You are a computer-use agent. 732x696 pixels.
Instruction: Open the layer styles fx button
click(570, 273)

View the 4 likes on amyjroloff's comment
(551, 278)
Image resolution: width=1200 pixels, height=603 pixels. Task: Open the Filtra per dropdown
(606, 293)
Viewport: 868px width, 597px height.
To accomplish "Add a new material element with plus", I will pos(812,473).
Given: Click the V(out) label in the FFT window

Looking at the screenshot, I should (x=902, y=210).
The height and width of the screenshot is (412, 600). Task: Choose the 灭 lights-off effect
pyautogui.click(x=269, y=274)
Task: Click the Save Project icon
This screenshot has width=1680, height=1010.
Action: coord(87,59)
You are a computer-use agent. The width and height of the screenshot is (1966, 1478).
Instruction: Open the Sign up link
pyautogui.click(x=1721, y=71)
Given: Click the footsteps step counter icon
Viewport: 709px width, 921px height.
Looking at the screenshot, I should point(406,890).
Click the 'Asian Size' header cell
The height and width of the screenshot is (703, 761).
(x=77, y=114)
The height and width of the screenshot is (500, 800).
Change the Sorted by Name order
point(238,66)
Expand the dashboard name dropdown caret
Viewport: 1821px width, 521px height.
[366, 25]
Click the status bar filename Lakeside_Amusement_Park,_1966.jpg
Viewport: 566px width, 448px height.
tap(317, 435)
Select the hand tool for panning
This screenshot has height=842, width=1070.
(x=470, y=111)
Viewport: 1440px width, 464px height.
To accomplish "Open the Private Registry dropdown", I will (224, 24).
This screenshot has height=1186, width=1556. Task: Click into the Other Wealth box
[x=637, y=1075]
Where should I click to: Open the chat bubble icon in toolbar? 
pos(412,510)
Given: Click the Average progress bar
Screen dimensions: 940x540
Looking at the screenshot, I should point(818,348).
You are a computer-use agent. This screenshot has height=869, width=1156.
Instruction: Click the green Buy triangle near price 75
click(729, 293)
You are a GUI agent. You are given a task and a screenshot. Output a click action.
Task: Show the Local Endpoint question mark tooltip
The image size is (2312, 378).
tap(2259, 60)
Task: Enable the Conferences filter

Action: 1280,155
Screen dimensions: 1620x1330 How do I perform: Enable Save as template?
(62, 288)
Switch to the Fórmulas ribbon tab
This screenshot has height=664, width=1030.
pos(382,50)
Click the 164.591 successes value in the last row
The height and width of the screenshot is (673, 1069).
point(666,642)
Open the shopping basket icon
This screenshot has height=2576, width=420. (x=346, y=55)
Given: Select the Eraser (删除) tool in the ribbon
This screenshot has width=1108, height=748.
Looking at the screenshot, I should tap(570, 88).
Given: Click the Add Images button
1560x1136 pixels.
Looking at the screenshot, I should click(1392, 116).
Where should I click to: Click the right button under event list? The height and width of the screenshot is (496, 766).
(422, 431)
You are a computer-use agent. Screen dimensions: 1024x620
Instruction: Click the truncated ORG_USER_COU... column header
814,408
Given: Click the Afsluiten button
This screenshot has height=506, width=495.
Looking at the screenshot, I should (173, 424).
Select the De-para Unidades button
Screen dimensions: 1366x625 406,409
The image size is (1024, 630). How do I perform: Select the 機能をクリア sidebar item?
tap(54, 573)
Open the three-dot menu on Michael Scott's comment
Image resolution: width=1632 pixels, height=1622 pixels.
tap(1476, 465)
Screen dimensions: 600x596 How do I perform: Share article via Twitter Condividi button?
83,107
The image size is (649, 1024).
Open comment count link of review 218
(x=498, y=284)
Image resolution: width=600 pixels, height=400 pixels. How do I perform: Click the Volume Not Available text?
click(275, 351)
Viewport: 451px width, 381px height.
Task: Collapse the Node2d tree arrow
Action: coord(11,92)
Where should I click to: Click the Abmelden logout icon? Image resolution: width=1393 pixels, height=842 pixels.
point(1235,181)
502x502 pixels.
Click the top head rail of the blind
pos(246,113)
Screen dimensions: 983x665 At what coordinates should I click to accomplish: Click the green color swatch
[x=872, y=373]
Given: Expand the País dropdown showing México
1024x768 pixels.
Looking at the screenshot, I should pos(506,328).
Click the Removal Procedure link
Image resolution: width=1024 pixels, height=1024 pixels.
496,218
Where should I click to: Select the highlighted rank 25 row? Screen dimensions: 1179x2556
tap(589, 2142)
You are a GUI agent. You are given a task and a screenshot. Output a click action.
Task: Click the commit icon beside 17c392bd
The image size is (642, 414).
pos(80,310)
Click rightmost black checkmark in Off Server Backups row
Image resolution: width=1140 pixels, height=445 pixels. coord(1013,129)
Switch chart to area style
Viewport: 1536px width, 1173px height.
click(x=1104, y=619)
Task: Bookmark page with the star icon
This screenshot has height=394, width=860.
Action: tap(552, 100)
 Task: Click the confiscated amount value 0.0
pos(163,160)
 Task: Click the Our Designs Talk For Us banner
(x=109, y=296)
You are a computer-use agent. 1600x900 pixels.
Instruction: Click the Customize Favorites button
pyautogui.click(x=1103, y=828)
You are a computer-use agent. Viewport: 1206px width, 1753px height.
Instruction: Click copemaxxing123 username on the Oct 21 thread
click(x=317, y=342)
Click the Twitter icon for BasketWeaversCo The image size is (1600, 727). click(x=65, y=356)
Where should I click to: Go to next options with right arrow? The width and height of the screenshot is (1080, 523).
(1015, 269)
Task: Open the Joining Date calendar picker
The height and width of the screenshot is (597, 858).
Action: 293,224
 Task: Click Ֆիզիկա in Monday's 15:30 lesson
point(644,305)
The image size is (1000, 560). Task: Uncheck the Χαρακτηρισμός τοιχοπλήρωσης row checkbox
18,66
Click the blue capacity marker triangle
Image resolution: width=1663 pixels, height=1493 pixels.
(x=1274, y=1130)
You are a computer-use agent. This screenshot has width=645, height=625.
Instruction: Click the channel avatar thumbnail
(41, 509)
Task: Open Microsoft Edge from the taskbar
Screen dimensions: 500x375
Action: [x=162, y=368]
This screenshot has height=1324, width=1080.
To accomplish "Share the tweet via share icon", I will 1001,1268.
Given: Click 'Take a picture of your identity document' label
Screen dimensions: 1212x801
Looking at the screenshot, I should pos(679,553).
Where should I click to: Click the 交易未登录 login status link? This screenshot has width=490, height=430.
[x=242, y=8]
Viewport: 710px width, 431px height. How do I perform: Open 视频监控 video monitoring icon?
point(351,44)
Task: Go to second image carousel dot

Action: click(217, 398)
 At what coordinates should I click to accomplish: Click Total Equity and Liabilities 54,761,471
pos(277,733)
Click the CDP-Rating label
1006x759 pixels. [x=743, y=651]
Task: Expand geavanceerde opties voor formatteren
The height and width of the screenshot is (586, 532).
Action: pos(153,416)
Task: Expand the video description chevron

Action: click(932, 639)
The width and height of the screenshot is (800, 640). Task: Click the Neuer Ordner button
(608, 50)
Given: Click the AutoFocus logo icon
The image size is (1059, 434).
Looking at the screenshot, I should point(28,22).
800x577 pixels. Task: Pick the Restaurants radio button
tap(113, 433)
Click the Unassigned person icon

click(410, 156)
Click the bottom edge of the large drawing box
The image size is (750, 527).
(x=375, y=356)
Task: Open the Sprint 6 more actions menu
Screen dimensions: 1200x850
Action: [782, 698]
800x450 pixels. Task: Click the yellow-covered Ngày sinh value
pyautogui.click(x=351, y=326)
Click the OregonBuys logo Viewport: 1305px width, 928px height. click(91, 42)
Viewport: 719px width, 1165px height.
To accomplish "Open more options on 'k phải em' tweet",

● ● ●

Word for word, reproduce all of the material shown above.

**Answer section:**
You are a computer-use agent. 732x696 pixels.
Instruction: Open the layer styles fx button
click(570, 273)

View the 4 likes on amyjroloff's comment
(551, 278)
Image resolution: width=1200 pixels, height=603 pixels. Task: Open the Filtra per dropdown
(606, 293)
Viewport: 868px width, 597px height.
To accomplish "Add a new material element with plus", I will pos(812,473).
Given: Click the V(out) label in the FFT window

Looking at the screenshot, I should (x=902, y=210).
The height and width of the screenshot is (412, 600). Task: Choose the 灭 lights-off effect
pyautogui.click(x=269, y=274)
Task: Click the Save Project icon
This screenshot has width=1680, height=1010.
Action: coord(87,59)
You are a computer-use agent. The width and height of the screenshot is (1966, 1478).
Instruction: Open the Sign up link
pyautogui.click(x=1721, y=71)
Given: Click the footsteps step counter icon
Viewport: 709px width, 921px height.
Looking at the screenshot, I should point(406,890).
Click the 'Asian Size' header cell
The height and width of the screenshot is (703, 761).
(x=77, y=114)
The height and width of the screenshot is (500, 800).
Change the Sorted by Name order
point(238,66)
Expand the dashboard name dropdown caret
Viewport: 1821px width, 521px height.
[366, 25]
Click the status bar filename Lakeside_Amusement_Park,_1966.jpg
Viewport: 566px width, 448px height.
tap(317, 435)
Select the hand tool for panning
This screenshot has height=842, width=1070.
(x=470, y=111)
Viewport: 1440px width, 464px height.
To accomplish "Open the Private Registry dropdown", I will (224, 24).
This screenshot has height=1186, width=1556. Task: Click into the Other Wealth box
[x=637, y=1075]
Where should I click to: Open the chat bubble icon in toolbar? 
pos(412,510)
Given: Click the Average progress bar
Screen dimensions: 940x540
Looking at the screenshot, I should point(818,348).
You are a computer-use agent. This screenshot has height=869, width=1156.
Instruction: Click the green Buy triangle near price 75
click(729, 293)
You are a GUI agent. You are given a task and a screenshot. Output a click action.
Task: Show the Local Endpoint question mark tooltip
The image size is (2312, 378).
tap(2259, 60)
Task: Enable the Conferences filter

Action: 1280,155
Screen dimensions: 1620x1330 How do I perform: Enable Save as template?
(62, 288)
Switch to the Fórmulas ribbon tab
This screenshot has height=664, width=1030.
pos(382,50)
Click the 164.591 successes value in the last row
The height and width of the screenshot is (673, 1069).
point(666,642)
Open the shopping basket icon
This screenshot has height=2576, width=420. (x=346, y=55)
Given: Select the Eraser (删除) tool in the ribbon
This screenshot has width=1108, height=748.
Looking at the screenshot, I should tap(570, 88).
Given: Click the Add Images button
1560x1136 pixels.
Looking at the screenshot, I should click(1392, 116).
Where should I click to: Click the right button under event list? The height and width of the screenshot is (496, 766).
(422, 431)
You are a computer-use agent. Screen dimensions: 1024x620
Instruction: Click the truncated ORG_USER_COU... column header
814,408
Given: Click the Afsluiten button
This screenshot has height=506, width=495.
Looking at the screenshot, I should (173, 424).
Select the De-para Unidades button
Screen dimensions: 1366x625 406,409
The image size is (1024, 630). How do I perform: Select the 機能をクリア sidebar item?
tap(54, 573)
Open the three-dot menu on Michael Scott's comment
Image resolution: width=1632 pixels, height=1622 pixels.
tap(1476, 465)
Screen dimensions: 600x596 How do I perform: Share article via Twitter Condividi button?
83,107
The image size is (649, 1024).
Open comment count link of review 218
(x=498, y=284)
Image resolution: width=600 pixels, height=400 pixels. How do I perform: Click the Volume Not Available text?
click(275, 351)
Viewport: 451px width, 381px height.
Task: Collapse the Node2d tree arrow
Action: coord(11,92)
Where should I click to: Click the Abmelden logout icon? Image resolution: width=1393 pixels, height=842 pixels.
point(1235,181)
502x502 pixels.
Click the top head rail of the blind
pos(246,113)
Screen dimensions: 983x665 At what coordinates should I click to accomplish: Click the green color swatch
[x=872, y=373]
Given: Expand the País dropdown showing México
1024x768 pixels.
Looking at the screenshot, I should pos(506,328).
Click the Removal Procedure link
Image resolution: width=1024 pixels, height=1024 pixels.
496,218
Where should I click to: Select the highlighted rank 25 row? Screen dimensions: 1179x2556
tap(589, 2142)
You are a GUI agent. You are given a task and a screenshot. Output a click action.
Task: Click the commit icon beside 17c392bd
The image size is (642, 414).
pos(80,310)
Click rightmost black checkmark in Off Server Backups row
Image resolution: width=1140 pixels, height=445 pixels. coord(1013,129)
Switch chart to area style
Viewport: 1536px width, 1173px height.
click(x=1104, y=619)
Task: Bookmark page with the star icon
This screenshot has height=394, width=860.
Action: tap(552, 100)
 Task: Click the confiscated amount value 0.0
pos(163,160)
 Task: Click the Our Designs Talk For Us banner
(x=109, y=296)
You are a computer-use agent. 1600x900 pixels.
Instruction: Click the Customize Favorites button
pyautogui.click(x=1103, y=828)
You are a computer-use agent. Viewport: 1206px width, 1753px height.
Instruction: Click copemaxxing123 username on the Oct 21 thread
click(x=317, y=342)
Click the Twitter icon for BasketWeaversCo The image size is (1600, 727). click(x=65, y=356)
Where should I click to: Go to next options with right arrow? The width and height of the screenshot is (1080, 523).
(1015, 269)
Task: Open the Joining Date calendar picker
The height and width of the screenshot is (597, 858).
Action: 293,224
 Task: Click Ֆիզիկա in Monday's 15:30 lesson
point(644,305)
The image size is (1000, 560). Task: Uncheck the Χαρακτηρισμός τοιχοπλήρωσης row checkbox
18,66
Click the blue capacity marker triangle
Image resolution: width=1663 pixels, height=1493 pixels.
(x=1274, y=1130)
You are a computer-use agent. This screenshot has width=645, height=625.
Instruction: Click the channel avatar thumbnail
(41, 509)
Task: Open Microsoft Edge from the taskbar
Screen dimensions: 500x375
Action: [x=162, y=368]
This screenshot has height=1324, width=1080.
To accomplish "Share the tweet via share icon", I will 1001,1268.
Given: Click 'Take a picture of your identity document' label
Screen dimensions: 1212x801
Looking at the screenshot, I should pos(679,553).
Where should I click to: Click the 交易未登录 login status link? This screenshot has width=490, height=430.
[x=242, y=8]
Viewport: 710px width, 431px height. How do I perform: Open 视频监控 video monitoring icon?
point(351,44)
Task: Go to second image carousel dot

Action: click(217, 398)
 At what coordinates should I click to accomplish: Click Total Equity and Liabilities 54,761,471
pos(277,733)
Click the CDP-Rating label
1006x759 pixels. [x=743, y=651]
Task: Expand geavanceerde opties voor formatteren
The height and width of the screenshot is (586, 532).
Action: pos(153,416)
Task: Expand the video description chevron

Action: click(932, 639)
The width and height of the screenshot is (800, 640). Task: Click the Neuer Ordner button
(608, 50)
Given: Click the AutoFocus logo icon
The image size is (1059, 434).
Looking at the screenshot, I should point(28,22).
800x577 pixels. Task: Pick the Restaurants radio button
tap(113, 433)
Click the Unassigned person icon

click(410, 156)
Click the bottom edge of the large drawing box
The image size is (750, 527).
(x=375, y=356)
Task: Open the Sprint 6 more actions menu
Screen dimensions: 1200x850
Action: [782, 698]
800x450 pixels. Task: Click the yellow-covered Ngày sinh value
pyautogui.click(x=351, y=326)
Click the OregonBuys logo Viewport: 1305px width, 928px height. click(91, 42)
Viewport: 719px width, 1165px height.
To accomplish "Open more options on 'k phải em' tweet",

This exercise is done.